Gdy się zbudziłem, z nieba lał się rzęsisty, gęsty deszcz majowy (był już 1 maja). Świtało, a ja leżałem w kałuży wody i byłem zupełnie przemok­nięty. Pierwszym instynktownym odruchem klęknąłem i zacząłem chciwie pić wodę z kałuży, potem dopiero rozejrzałem się. Wokół wszyscy wysysali chciwie brudną wodę z ziemi, bez końca, jakby byli z nią zrośnięci. Wstałem i nie mając nic do roboty zacząłem chodzić z miejsca na miejsce, trochę orzeźwiony.

·
Rano przyszli jacyś esesmani i zaczęli setkami wyprowadzać do kąpieli. Słyszałem już o systemie masowego wykańczania ludzi pod pozorem kąpieli i dlatego byłem najzupełniej przygotowany na śmierć. Tego, co mówili inni, nie słuchałem, bo byłbym chyba zwariował. Starałem się nie patrzeć na rozdzierające sceny pożegnania. Kobiety i mężczyzn brali osobno. Mężowie nie mogli oderwać się od żon i córek. Gdy nie było ochotników do danej setki, zaganiali i ustawiali siłą. Mnie było wszystko jedno. Stanąłem w szeregu i zatkałem uszy.

Prowadzili nas tą sarną drogą, którą przyszliśmy, aż stanęliśmy przed długim krętym budynkiem. To była „zauna”, kąpielisko obozowe. Wpędzili nas do baraku obok „zauny” i kazali się rozebrać, rzucając wszystko na całą stertę łachów.

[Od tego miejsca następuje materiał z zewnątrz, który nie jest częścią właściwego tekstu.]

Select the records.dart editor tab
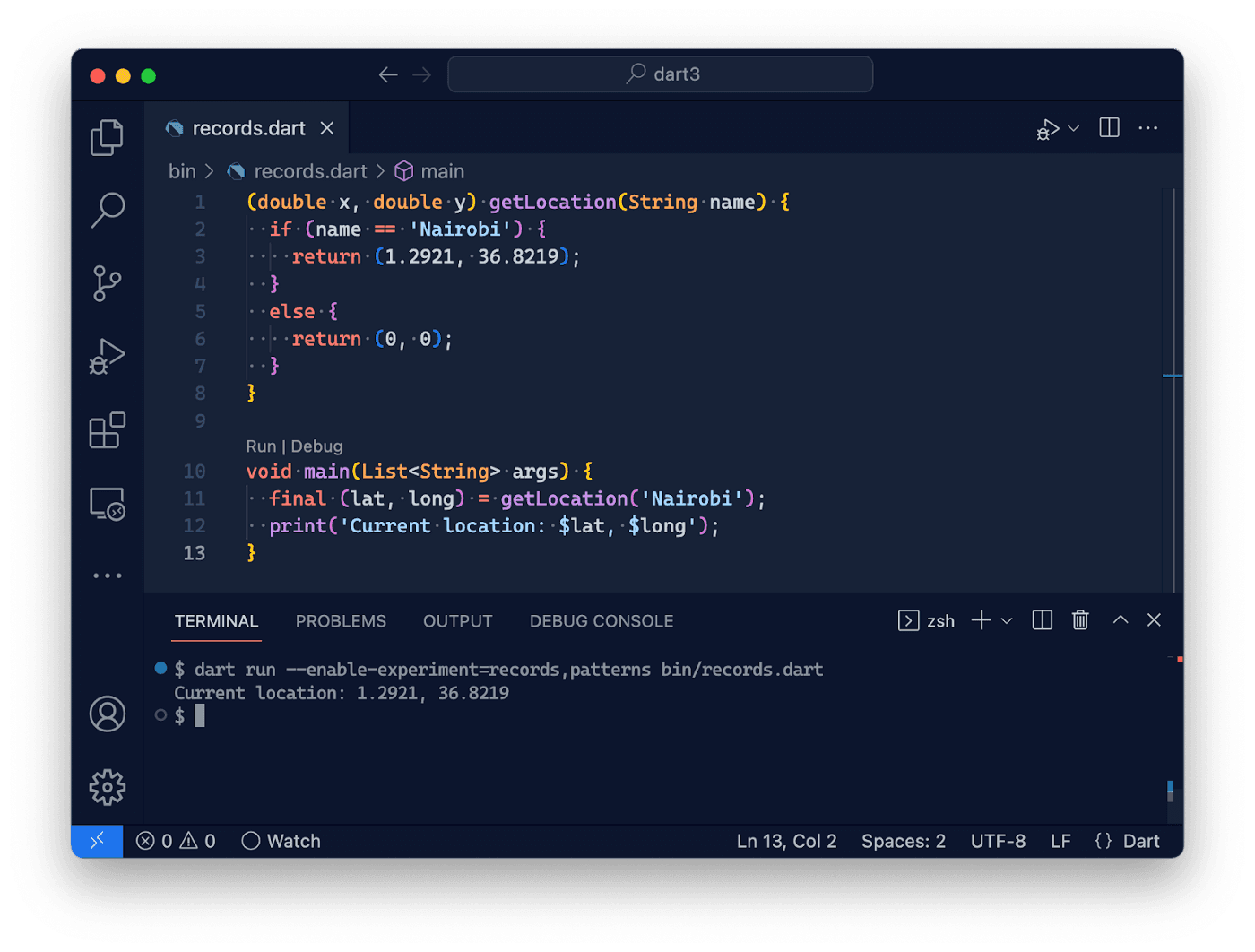 click(249, 128)
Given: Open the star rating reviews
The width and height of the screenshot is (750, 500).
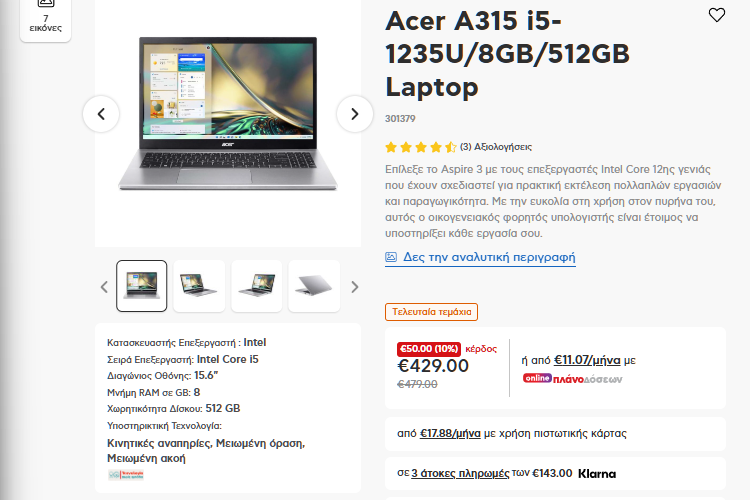Looking at the screenshot, I should (x=421, y=147).
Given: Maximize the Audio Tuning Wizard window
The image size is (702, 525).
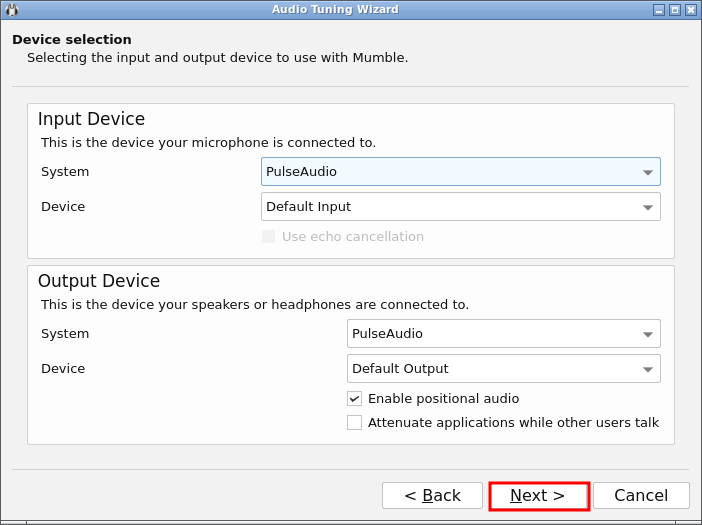Looking at the screenshot, I should pyautogui.click(x=675, y=10).
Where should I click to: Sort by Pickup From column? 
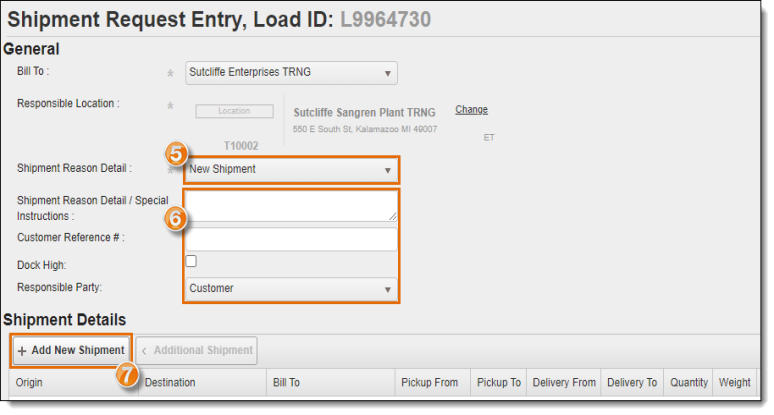pos(429,383)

Potem każdy nago wychodził z baraku, a stojący obok więzień w asyście esesmana dokładnie każdego rewidował, nie omijając żadnego miejsca, gdzie coś mogłoby być schowane. Potem każdy po kolei przebiegał do kąpieliska, gnany batem stojącego w drzwiach esesmana.

W pierwszym pomieszczeniu zajęli się nami fryzjerzy, goląc wszystkie możliwe włosy. Potem ustawiono nas w długi rząd i po kolei przepuszczano przez wąski korytarz, mający po przeciwległej stronie dwa wyjścia. Po lewej stronie zobaczyłem jakieś prysznice, domyśliłem się więc, że tam jest kąpiel. Ale jednocześnie dostrzegłem, że nie wszystkich przepuszczają.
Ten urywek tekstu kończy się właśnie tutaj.